T cells play a key role in the immune response of humans because they can directly recognize and eliminate diseased cells, such as cells infected with viruses. This mechanism is mediated via T cell receptors (TCRs) expressed on the surface of the T cells.
TCRs can also detect cancer cells and initiate their elimination. However, many tumor antigens are self-antigens that are aberrantly or over-expressed in cancer cells. T cells of high reactivity to such self-antigens are usually eliminated in the thymus as part of the body’s natural tolerance mechanism.
In order to escape elimination by the thymus, a promising approach is to genetically engineer patient-derived T cells outside the body to express tumor-specific TCRs. These cells can be generated in large quantities in the lab.
NEXT-GENERATION T CELL RECEPTORS: HuTCR
To generate TCRs with optimum affinity and safety, T-knife has developed a robust platform for an efficient priming and TCR selection by using proprietary transgenic mice (HuTCR mice) carrying the entire human TCRαβ gene loci. The T cells of these HuTCR mice express a remarkably diverse human TCR repertoire.
The HLA-restricted TCRs from HuTCR mice are of a higher affinity for human tumor antigens as compared to TCRs isolated from human donors, while having an improved specificity over TCRs which have been artificially affinity-matured.
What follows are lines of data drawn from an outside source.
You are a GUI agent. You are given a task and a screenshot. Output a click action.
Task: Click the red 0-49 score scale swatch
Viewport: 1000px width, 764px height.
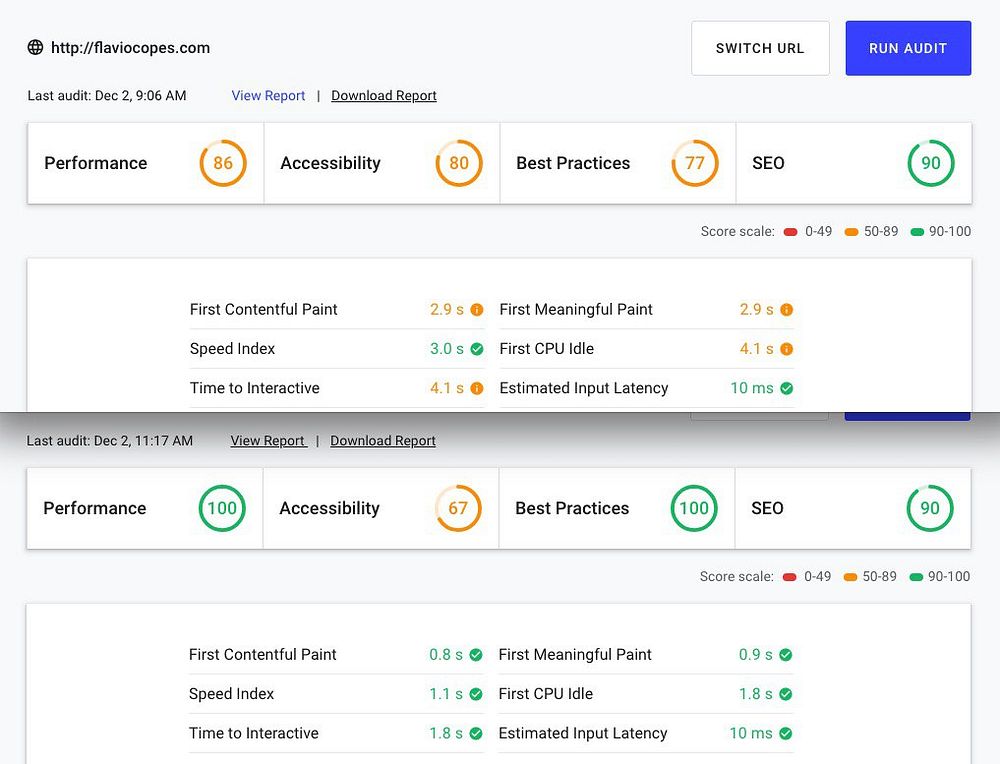[790, 232]
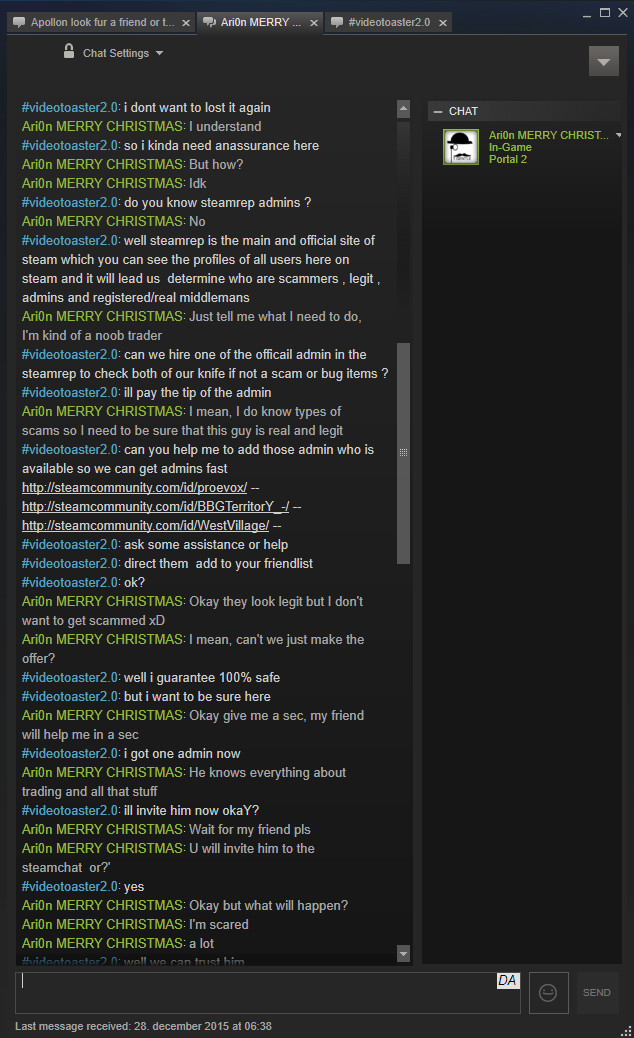Open the Chat Settings dropdown

click(x=122, y=53)
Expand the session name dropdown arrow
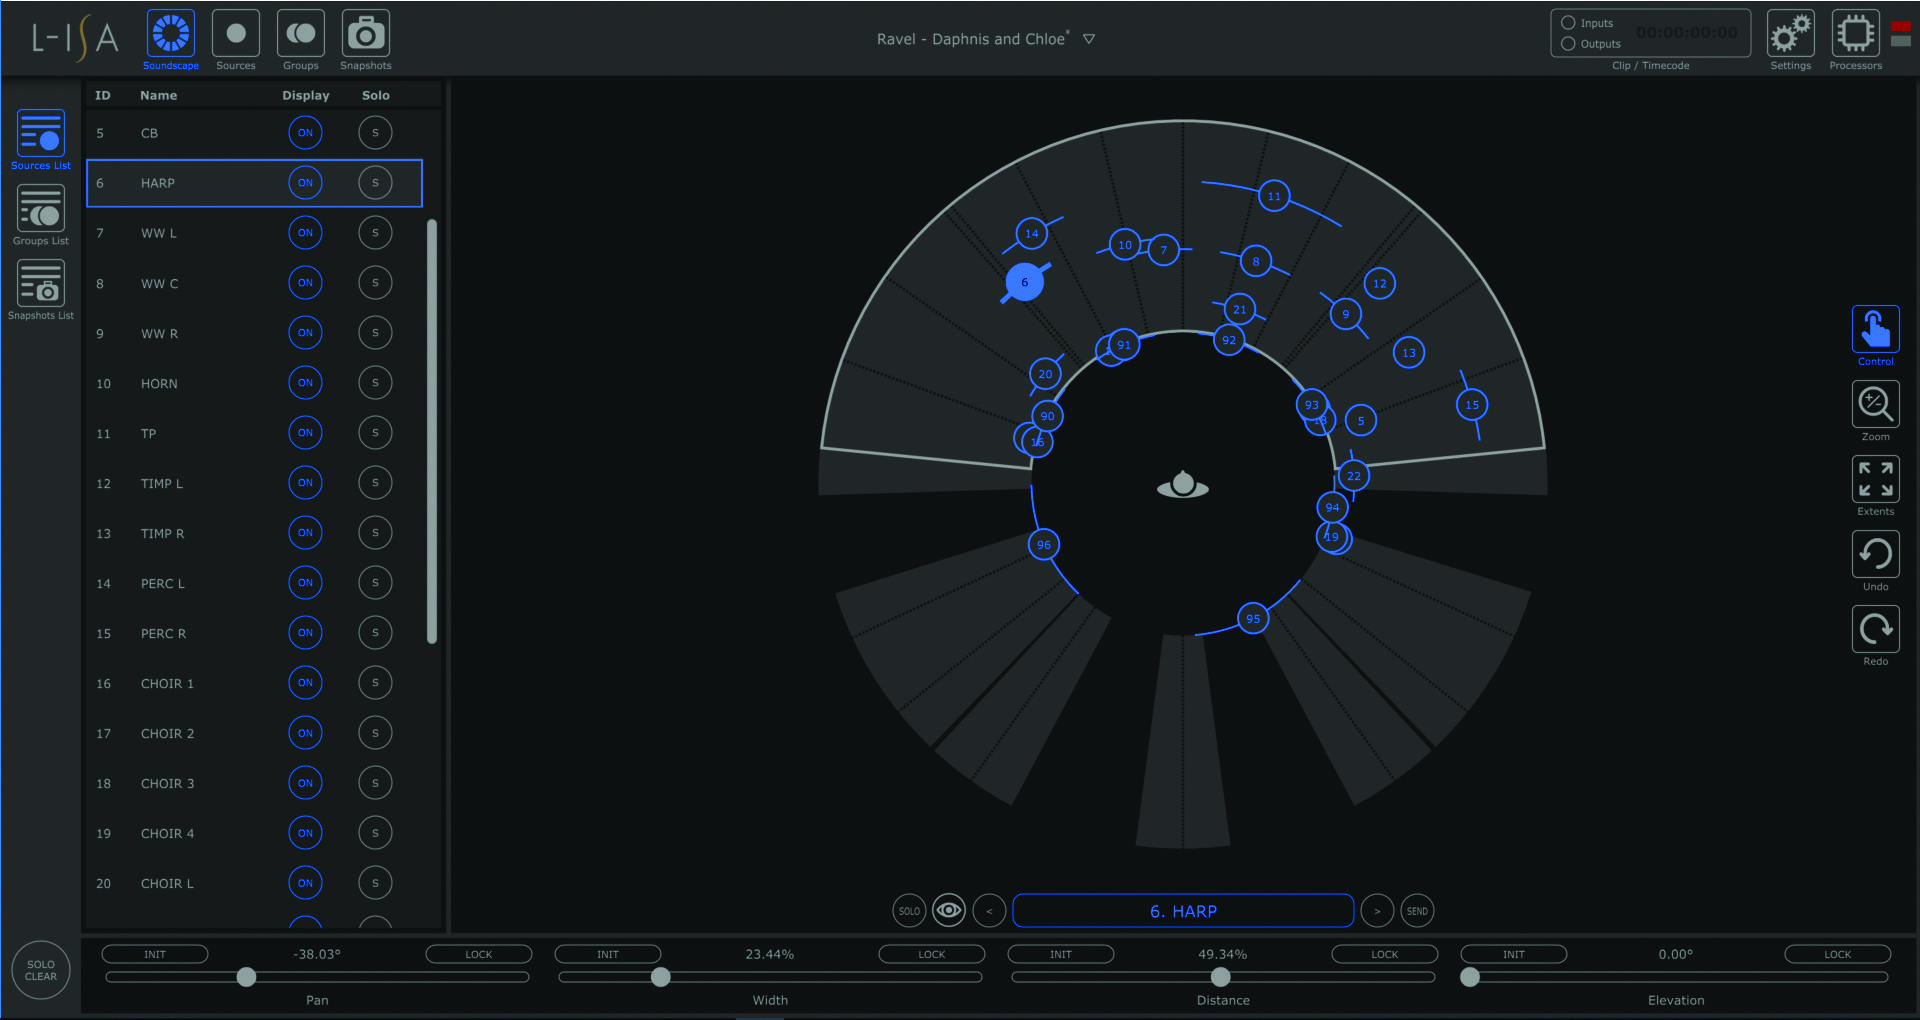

T-knife’s HuTCR mice are ideally suited to identify TCRs that are involved in human diseases, including infections, autoimmune diseases and cancer.
THE PROCESS
To derive TCRs with superior efficacy against solid tumors, HuTCR mice are vaccinated with human tumor antigens. Subsequently, they generate a strong immune response mediated by high-affinity T cells. The reactivity of these T cells is directed by high-affinity human TCRs that can be selected and further investigated. The gene sequences of the most promising TCRs are then transferred to T cells of healthy human donors and further characterized in terms of affinity to the target and off-target reactivity to unrelated antigens, healthy tissue and allo–HLAs. TCR candidates with the optimal efficacy/toxicity profile are selected for clinical development.
For cancer T-cell therapy, the selected TCRs are transferred to activated autologous patient T cells via a viral vector. These genetically engineered T cells are then expanded and readministered into the cancer patient.
T-knife has validated the vaccination approach in HuTCR mice for over 90 antigen epitopes and characterized functional TCRs for more than 40 antigens along with filing the respective IP. T-knife has also achieved pre-clinical proof-of-concept for its TCRs from studies in syngeneic mouse tumor models.